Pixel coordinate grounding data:
####

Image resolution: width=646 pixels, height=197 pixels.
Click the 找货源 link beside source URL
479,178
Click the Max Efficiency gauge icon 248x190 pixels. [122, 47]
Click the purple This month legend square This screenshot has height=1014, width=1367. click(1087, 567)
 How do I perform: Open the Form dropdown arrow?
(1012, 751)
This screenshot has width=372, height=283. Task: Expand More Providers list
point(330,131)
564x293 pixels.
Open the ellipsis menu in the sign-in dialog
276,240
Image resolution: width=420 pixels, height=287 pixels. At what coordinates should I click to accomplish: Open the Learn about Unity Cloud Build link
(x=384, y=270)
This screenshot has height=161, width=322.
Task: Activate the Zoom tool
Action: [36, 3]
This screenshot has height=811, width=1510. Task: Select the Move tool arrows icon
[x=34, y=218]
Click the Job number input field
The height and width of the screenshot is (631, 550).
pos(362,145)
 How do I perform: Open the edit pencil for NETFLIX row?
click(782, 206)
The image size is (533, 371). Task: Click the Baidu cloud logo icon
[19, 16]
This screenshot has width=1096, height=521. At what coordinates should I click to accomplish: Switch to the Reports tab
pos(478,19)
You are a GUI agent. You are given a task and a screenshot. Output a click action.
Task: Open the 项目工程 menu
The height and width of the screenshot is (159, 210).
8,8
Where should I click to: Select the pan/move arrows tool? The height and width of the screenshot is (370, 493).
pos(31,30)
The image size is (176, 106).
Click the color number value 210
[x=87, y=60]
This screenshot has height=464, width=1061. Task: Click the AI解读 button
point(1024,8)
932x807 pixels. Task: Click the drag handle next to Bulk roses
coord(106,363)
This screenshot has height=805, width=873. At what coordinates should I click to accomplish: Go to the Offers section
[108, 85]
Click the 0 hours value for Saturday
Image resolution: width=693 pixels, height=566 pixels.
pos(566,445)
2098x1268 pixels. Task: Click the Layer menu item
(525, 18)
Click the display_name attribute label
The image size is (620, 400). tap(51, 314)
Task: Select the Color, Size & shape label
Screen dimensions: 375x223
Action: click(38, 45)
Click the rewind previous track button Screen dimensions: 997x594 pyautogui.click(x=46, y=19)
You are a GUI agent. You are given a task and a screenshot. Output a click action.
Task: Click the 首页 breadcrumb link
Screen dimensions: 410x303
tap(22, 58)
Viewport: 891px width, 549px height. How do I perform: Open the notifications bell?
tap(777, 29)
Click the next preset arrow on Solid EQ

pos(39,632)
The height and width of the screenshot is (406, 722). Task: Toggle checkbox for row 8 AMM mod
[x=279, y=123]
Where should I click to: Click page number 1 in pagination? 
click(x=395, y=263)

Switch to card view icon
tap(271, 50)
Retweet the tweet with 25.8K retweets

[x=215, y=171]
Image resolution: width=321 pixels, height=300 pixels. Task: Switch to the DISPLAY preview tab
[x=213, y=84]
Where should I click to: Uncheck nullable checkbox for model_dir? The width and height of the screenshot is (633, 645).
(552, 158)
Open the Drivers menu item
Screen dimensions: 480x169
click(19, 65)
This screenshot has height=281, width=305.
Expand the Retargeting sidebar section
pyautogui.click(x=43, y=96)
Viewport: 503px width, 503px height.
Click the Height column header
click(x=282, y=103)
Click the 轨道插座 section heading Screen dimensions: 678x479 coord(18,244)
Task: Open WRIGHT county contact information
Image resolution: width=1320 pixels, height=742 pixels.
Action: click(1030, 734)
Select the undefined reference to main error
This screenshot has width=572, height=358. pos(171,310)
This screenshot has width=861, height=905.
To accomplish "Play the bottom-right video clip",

####

> **About this exercise**:
Please copy the line that contains "Click the rewind" and each line after it through the end of the records, exactly, and no other lines.

> **Response for this exercise**:
Click the rewind previous track button Screen dimensions: 997x594 pyautogui.click(x=46, y=19)
You are a GUI agent. You are given a task and a screenshot. Output a click action.
Task: Click the 首页 breadcrumb link
Screen dimensions: 410x303
tap(22, 58)
Viewport: 891px width, 549px height. How do I perform: Open the notifications bell?
tap(777, 29)
Click the next preset arrow on Solid EQ

pos(39,632)
The height and width of the screenshot is (406, 722). Task: Toggle checkbox for row 8 AMM mod
[x=279, y=123]
Where should I click to: Click page number 1 in pagination? 
click(x=395, y=263)

Switch to card view icon
tap(271, 50)
Retweet the tweet with 25.8K retweets

[x=215, y=171]
Image resolution: width=321 pixels, height=300 pixels. Task: Switch to the DISPLAY preview tab
[x=213, y=84]
Where should I click to: Uncheck nullable checkbox for model_dir? The width and height of the screenshot is (633, 645).
(552, 158)
Open the Drivers menu item
Screen dimensions: 480x169
click(19, 65)
This screenshot has height=281, width=305.
Expand the Retargeting sidebar section
pyautogui.click(x=43, y=96)
Viewport: 503px width, 503px height.
Click the Height column header
click(x=282, y=103)
Click the 轨道插座 section heading Screen dimensions: 678x479 coord(18,244)
Task: Open WRIGHT county contact information
Image resolution: width=1320 pixels, height=742 pixels.
Action: click(1030, 734)
Select the undefined reference to main error
This screenshot has width=572, height=358. pos(171,310)
This screenshot has width=861, height=905.
To accomplish "Play the bottom-right video clip",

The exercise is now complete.